Persist Until It Becomes Automatic
Persist in
the new behavior until it is so programmed and easy that you feel uncomfortable
when you do not do what you have determined to do. Keep doing something over
and over until it becomes a routine, for example, eating food, bathing daily,
these are some habits that if we don't do then we feel something is missing or
lacking.
That's how much you want to be determined to develop a new habit that
you feel uncomfortable when you don't do that. Adopt that habit as it's the
only thing that's keeping you alive. Associate that habit with some emotion so
that you remember it every time that emotion comes into you. Habits are things
that work automatically, we don't need to work hard on them when those habits
are formed. So, during the development stage of that habit, be determined, and
keep persisting until it works on auto-mode.
Reward Yourself
Give
yourself a reward of some kind for practicing the new behavior and habit. Each
time you reward yourself, you reaffirm it, reinforce the behavior. Soon you
will start associating that habit or behavior in your unconscious that each
time you di it, it rewards you. You set up your own force-field of positive
consequences that you unconsciously look forward to as a result of engaging in
the behavior or a habit that you have decided upon.

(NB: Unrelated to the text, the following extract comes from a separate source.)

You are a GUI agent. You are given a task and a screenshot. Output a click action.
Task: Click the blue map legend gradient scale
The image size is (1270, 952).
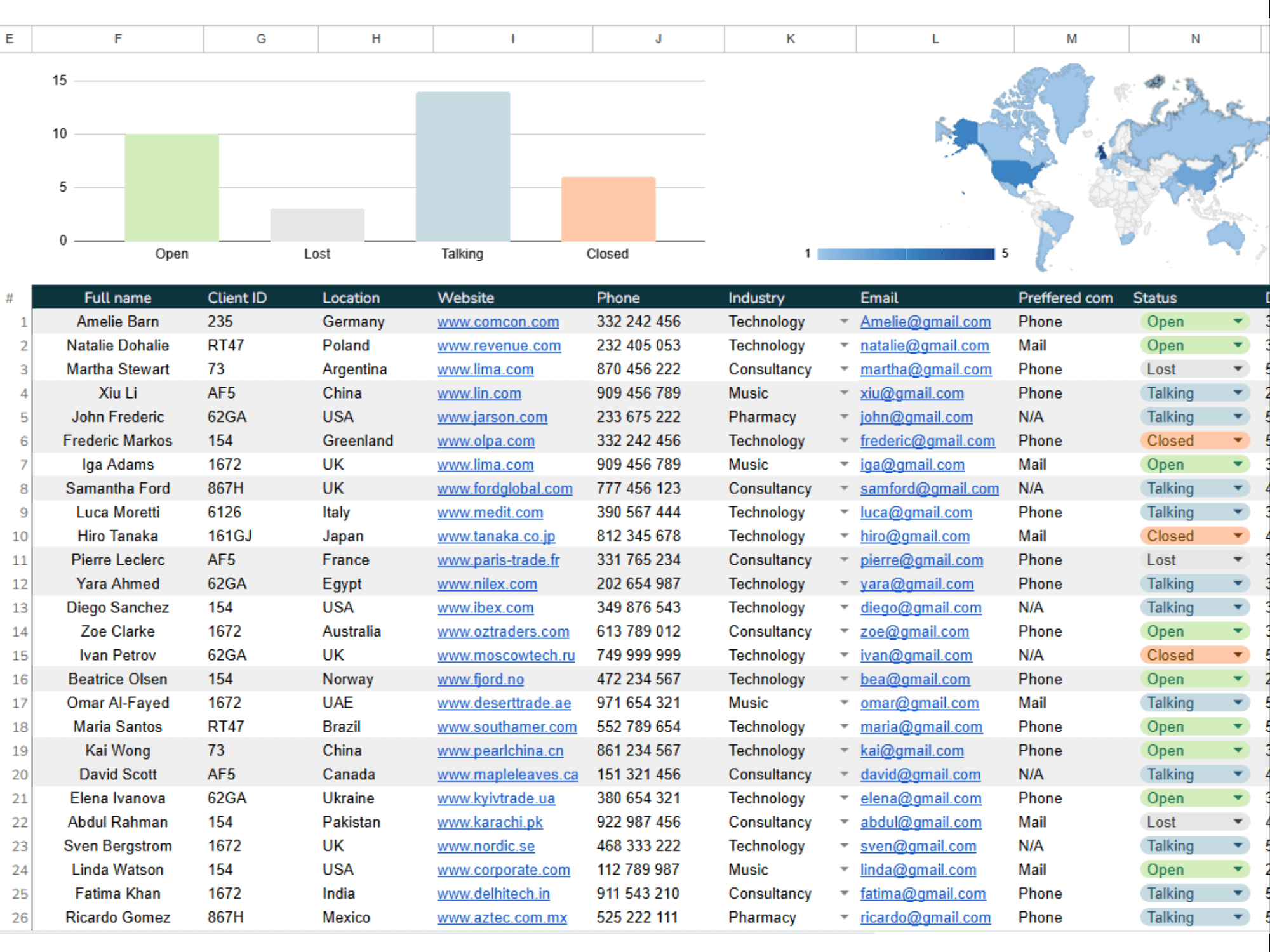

Most of us have heard about
Pavlov's classical conditioning, it works the same way but on a different
tangent. When we get used to rewarding ourselves for a particular behavior, our
unconscious forces us to do that over and over again, which results in the formation
of new habits. The brain wants to feel good and that reward will make it feel
good and our brain will program itself to think that some particular habit
fetches us that reward, so it will reinforce you to engage in that particular
behavior all the time.
Remember 95%
of what you achieve in life or don't achieve is because of your habits either
good or bad, the rule is to form good habits and make them your masters.
Develop new strong a good habits, turn it into your routine, these good habits
will definitely help you in the long term. Habits are formed for the longer
term, so don't be short-sighted and look for immediate gratification. I hope
all of you start working on developing new strong habits immediately that will
serve you for a lifetime. Lots of love!